We all want to have it all. We all want to be everything at once. For example, when Peter Baelish on Game of Thrones was asked what he wants, he replied, “Oh my darling, I want everything.”
For most of us, it is all but a dream to have that expensive car, to buy a beach house, to buy Gucci and Prada bags, and to only wear designer clothes. We all want these things. But what is the cost of having it all?
The other day, I read an article about how this man had missed his daughter’s birthday several times in the pursuit of “having it all.” He works hard every day and focuses on his career. The most important thing for him is to succeed in his career. He had earned almost $10 million per year at the expense of his daughter’s birthdays and school performances and all the places he should have been instead.
This concept is passed down through generations. We are told to sacrifice the love of our lives in search of that career milestone. We don’t visit our parents as often as we should because we really want that promotion. And on top of it all, we sacrifice our newborn for our careers and jobs.
Needless to say, most of us have made such choices. And it is safe to say that at a point in our lives we all thought to ourselves, “I wish I could have it all.”
This is the typical work-life balance we are all hoping to achieve. We want more time with friends and family but we are too busy with work. We don’t have enough time to do both. Or we are so busy focusing on our family that we don’t have time to think about our goals. It’s a vicious cycle that keeps on giving.

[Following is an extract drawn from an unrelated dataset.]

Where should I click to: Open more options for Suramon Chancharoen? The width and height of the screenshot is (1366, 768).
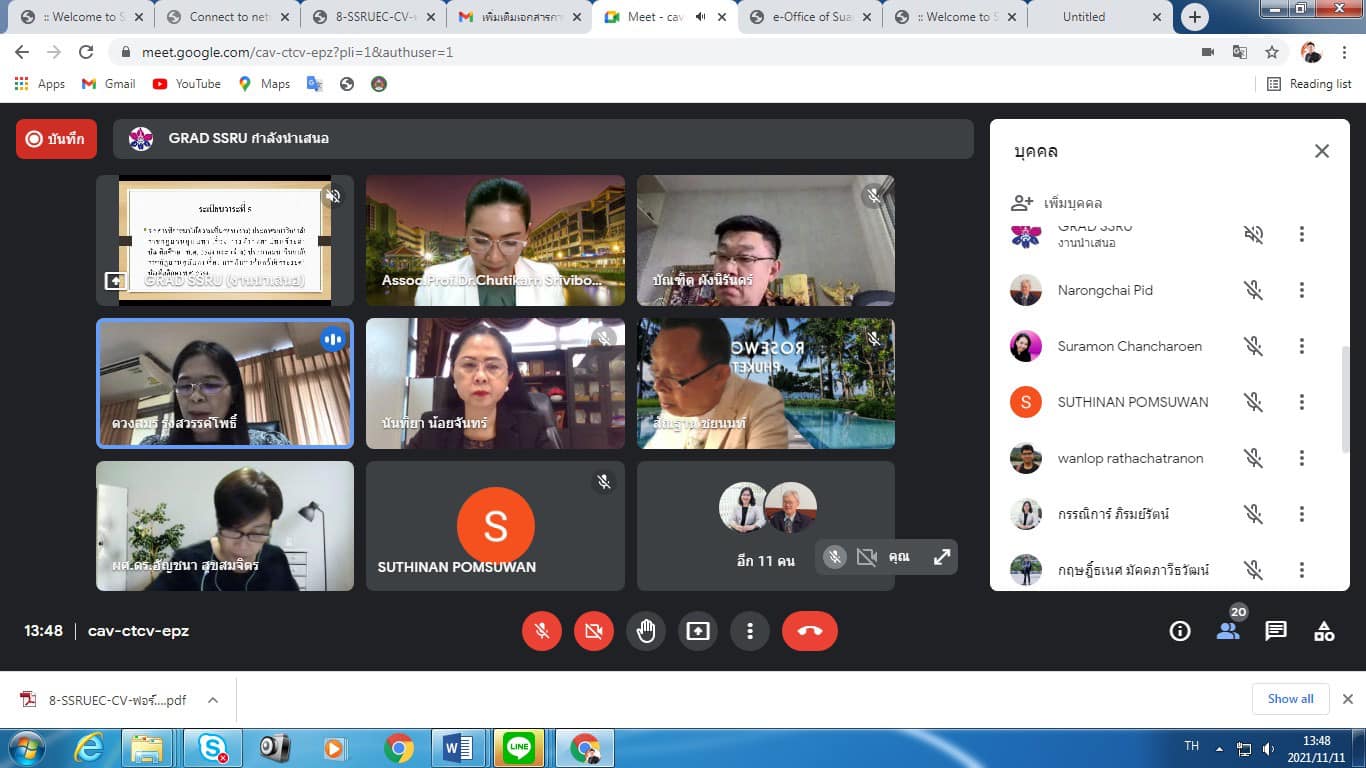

The complaint always remains: I have all these things I want to do, but I don’t have enough time or resources to do it. We beat ourselves up for not having enough and how it would make us happy if we did, in fact, “have it all.”
So what if you do get all you want? Will it truly make you happy and satisfied with your life? Imagine this: You got the house you wanted. You bought that Audi SUV you’ve always wanted. You married the man of your dreams. You’ve got fame and money. Does it really serve your purpose?
What we fail to remember is that there are so many people who have it all but they are depressed because of extreme fame or money. Some of them don’t even know what they can do with all their cash so they spend it on gambling.
As humans, we are always inclined to want more. Even when we have all the essentials – sustenance, shelter, clothes on our backs and loved ones – we still want more. We become depressed and negative just because one of our friends went on a vacation to this really cool place and we can’t afford it because of our limited savings and means.
However, what if the fault lies in the question? What if you don’t have to want it all? What if the answer lies in not wanting to do more? And what if the answer is to want less?
The simple solution is to recognize our lives’ limitations and to prioritize what we truly care about accordingly. The solution lies in telling ourselves that this is how I choose to live and to value it more than anything else.
It is as simple as stating the fact that there will be millions of things that you are going to miss out on. But what you choose to value will always stay.